*Task requirements:*
a. In the employment passage, how many women have job-related social security according to the PLFS numbers?
b. List every percentage figure that appears in the employment passage, in the order it appears.
c. Reproduce the employment passage starting with "Within these PLFS" and going on through "the ‘formal’ workforce.", substituting "financial plan" for "budget".

*Given text:*
** start **
Within these PLFS numbers, there is a sharp disparity between male and female workers who have job-related social security—59 million men versus only 19 million women. The same is also seen in average earnings. In this budget, the government has promised to pay, via a direct benefit transfer, one-month salary to a first-time employee who is enrolled in EPFO, up to a maximum of 15,000. This amount is roughly equivalent to the average monthly salary earned by regular wage/salaried workers across the economy, as estimated by the PLFS for 2022-23.

Earnings for self-employed and casual workers were far lower though, with female casual labour earning less than 5,000 per month. Given that close to 80% of workers in the economy do not earn regular wages or salaries, the government has its work cut out in terms of upskilling them to enable them to enter the ‘formal’ workforce.

Size Matters

According to the latest Economic Survey, as of 2021-22, factories employing less than 100 people constituted 79.2% of all factories but only 22% of persons employed. This is also where the greater labour stress is. The survey argues that employment has been rising in bigger factories as compared to smaller ones, “suggesting a scaling up of manufacturing units”. Average compound growth in employment for factories with less than 100 employees was 3.9% between 2017-18 and 2021-22. For factories with more than 100 employees, it was 12.2%.

Even in terms of number of factories, the number of such units with over 100 workers grew at an average rate of 11.8%, compared with 0.4% for factories with less than 100 employees. If this trend holds, this also leads to relatively better conditions for workers, as workers in larger factories tend to earn more. While the three new schemes could boost labour formalisation, a true measure of their effectiveness will be new jobs created.
** end **
*Given records:*
** start **
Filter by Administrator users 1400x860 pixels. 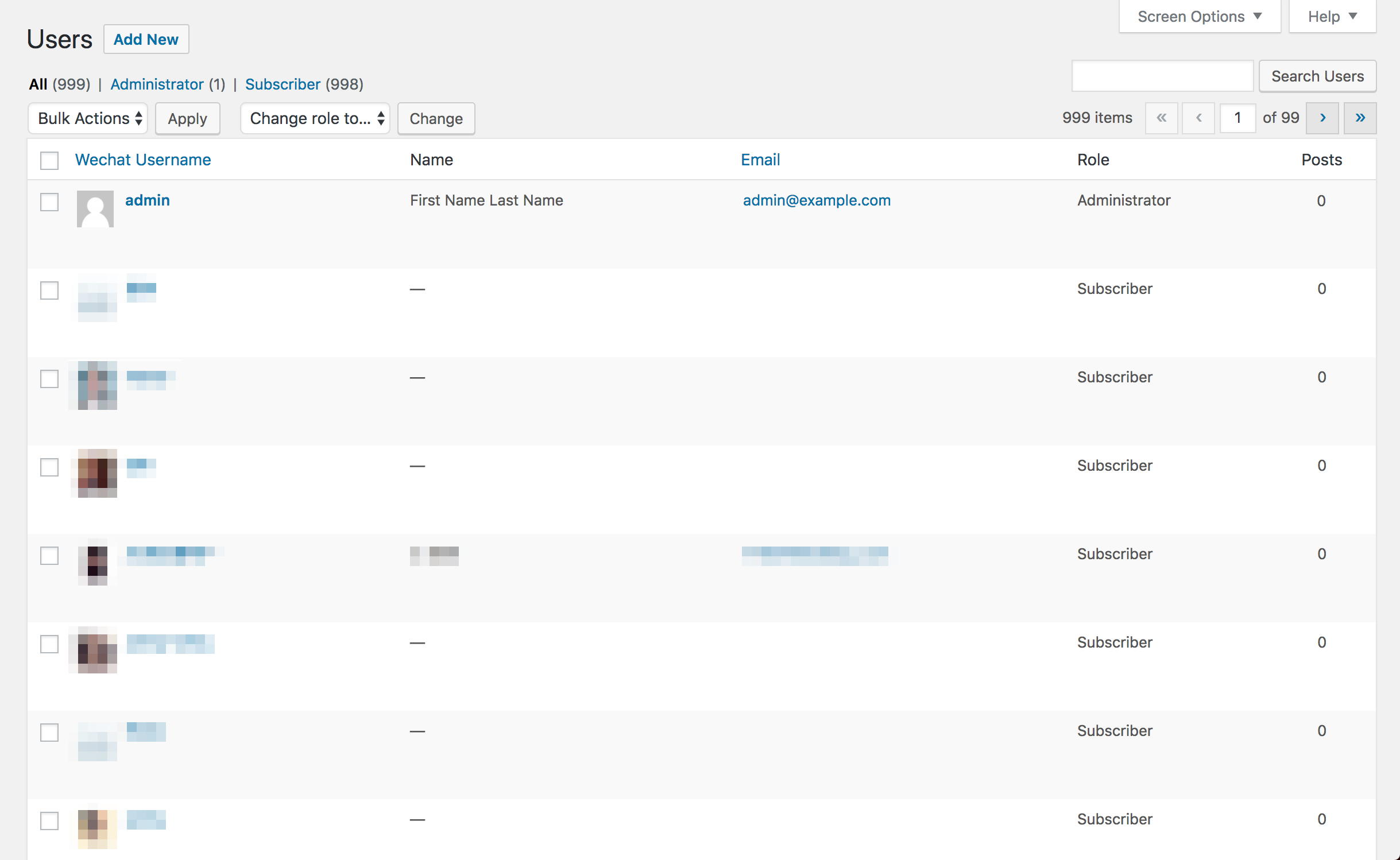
** end **
** start **
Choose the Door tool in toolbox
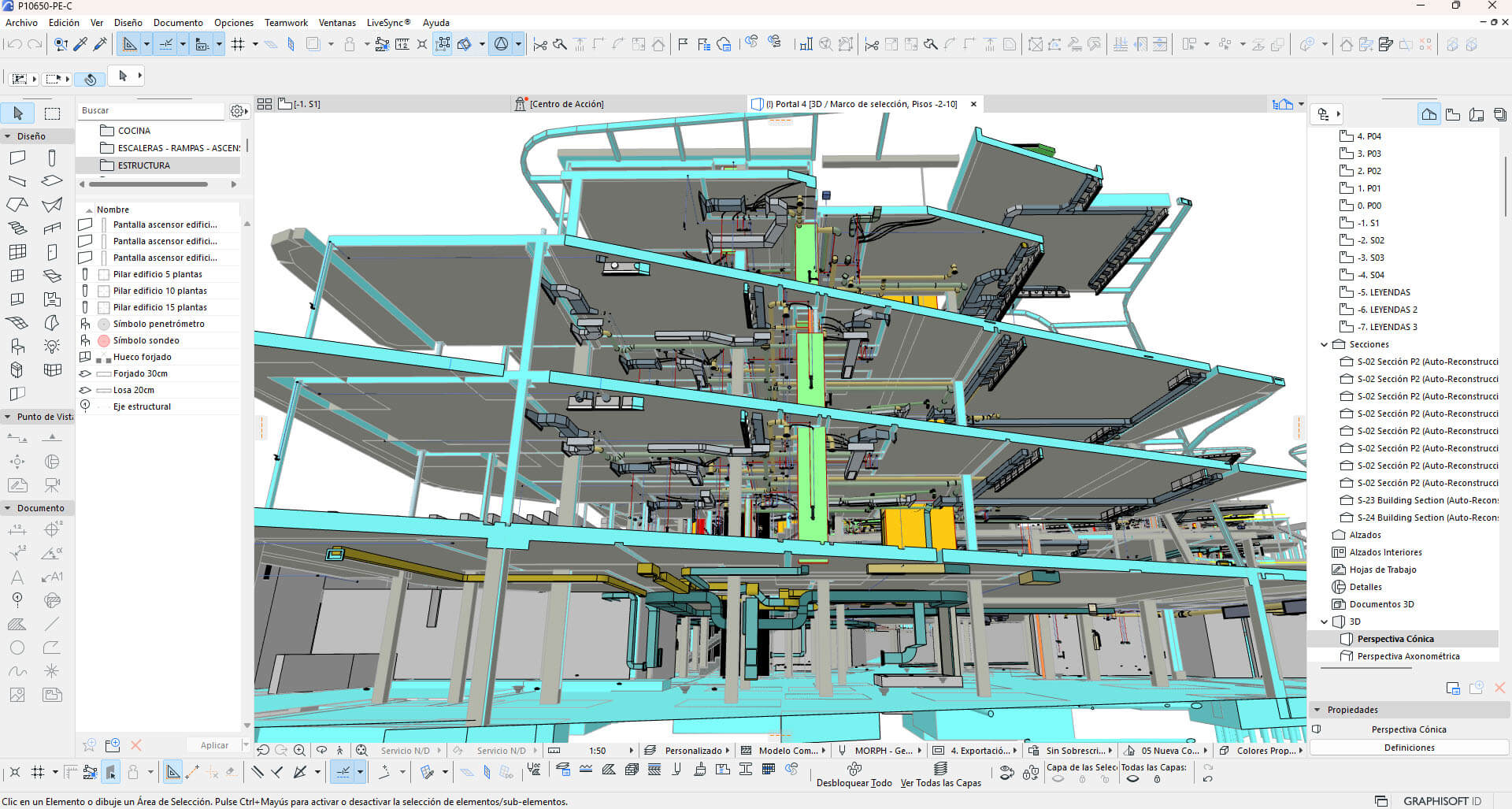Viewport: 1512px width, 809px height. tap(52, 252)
** end **
*Outputs by task:*
a. 19 million women.

b. 80%, 79.2%, 22%, 3.9%, 12.2%, 11.8%, 0.4%

c.
Within these PLFS numbers, there is a sharp disparity between male and female workers who have job-related social security—59 million men versus only 19 million women. The same is also seen in average earnings. In this financial plan, the government has promised to pay, via a direct benefit transfer, one-month salary to a first-time employee who is enrolled in EPFO, up to a maximum of 15,000. This amount is roughly equivalent to the average monthly salary earned by regular wage/salaried workers across the economy, as estimated by the PLFS for 2022-23.

Earnings for self-employed and casual workers were far lower though, with female casual labour earning less than 5,000 per month. Given that close to 80% of workers in the economy do not earn regular wages or salaries, the government has its work cut out in terms of upskilling them to enable them to enter the ‘formal’ workforce.